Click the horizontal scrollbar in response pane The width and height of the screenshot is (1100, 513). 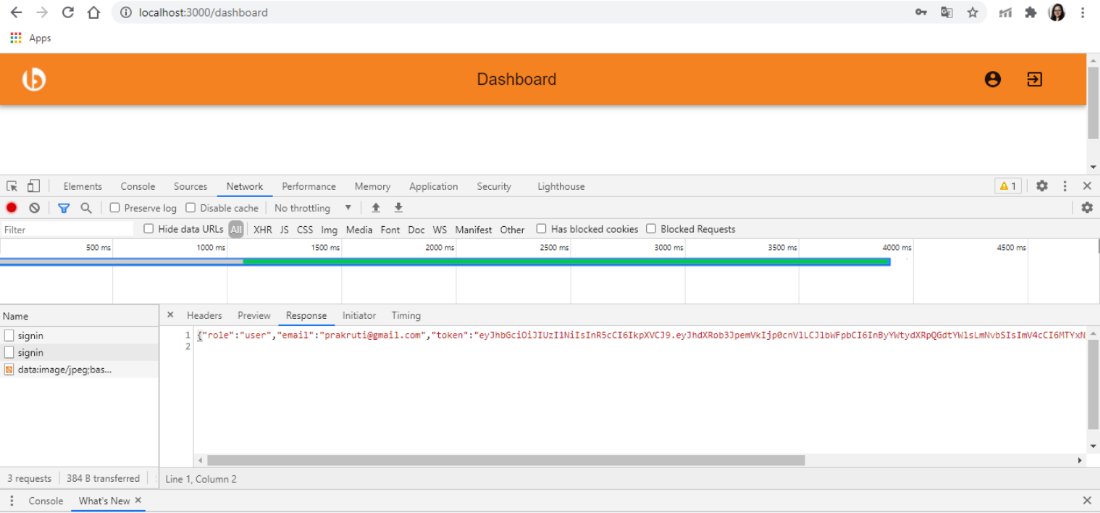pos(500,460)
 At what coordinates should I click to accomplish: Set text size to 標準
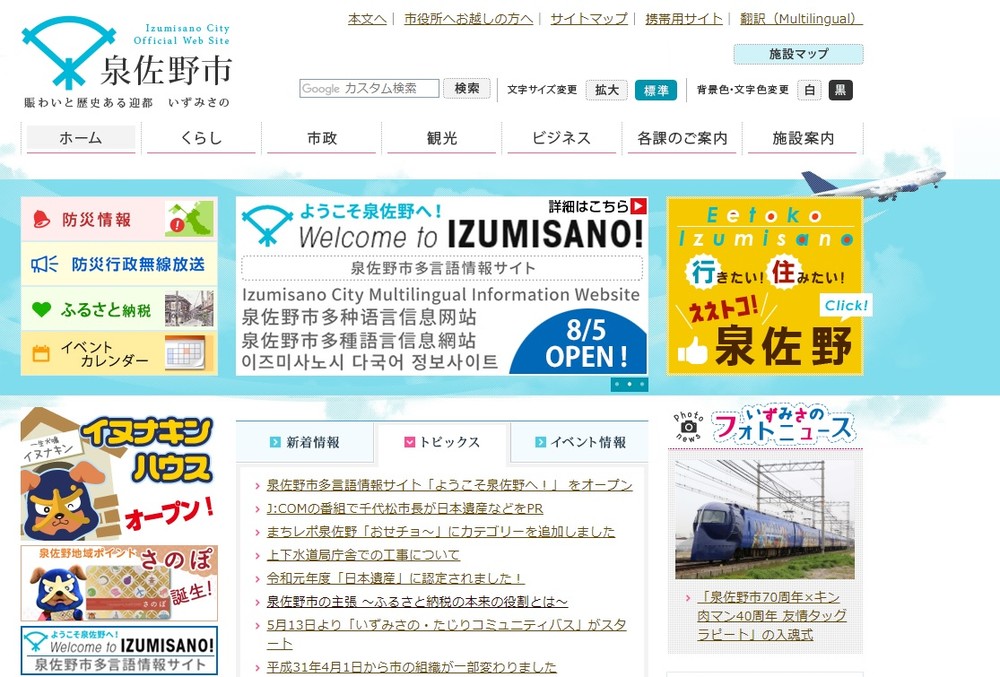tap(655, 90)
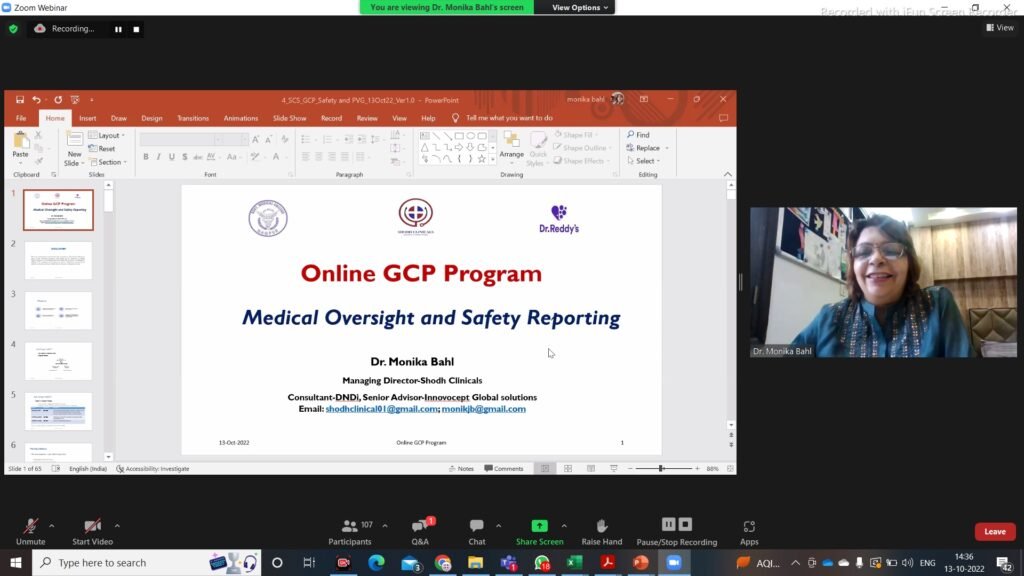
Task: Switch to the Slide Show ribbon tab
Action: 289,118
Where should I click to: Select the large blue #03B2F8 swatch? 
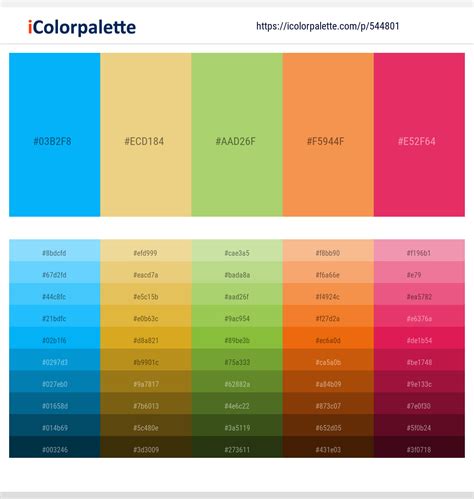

→ What is being asked
Every line from the one holding "At what coordinates" through the end of the records above must be reproduced verbatim, pictures excepted.

→ Task answer
 At what coordinates should I click to accomplish: Set text size to 標準
tap(655, 90)
Task: Switch to the Slide Show ribbon tab
Action: 289,118
Where should I click to: Select the large blue #03B2F8 swatch? 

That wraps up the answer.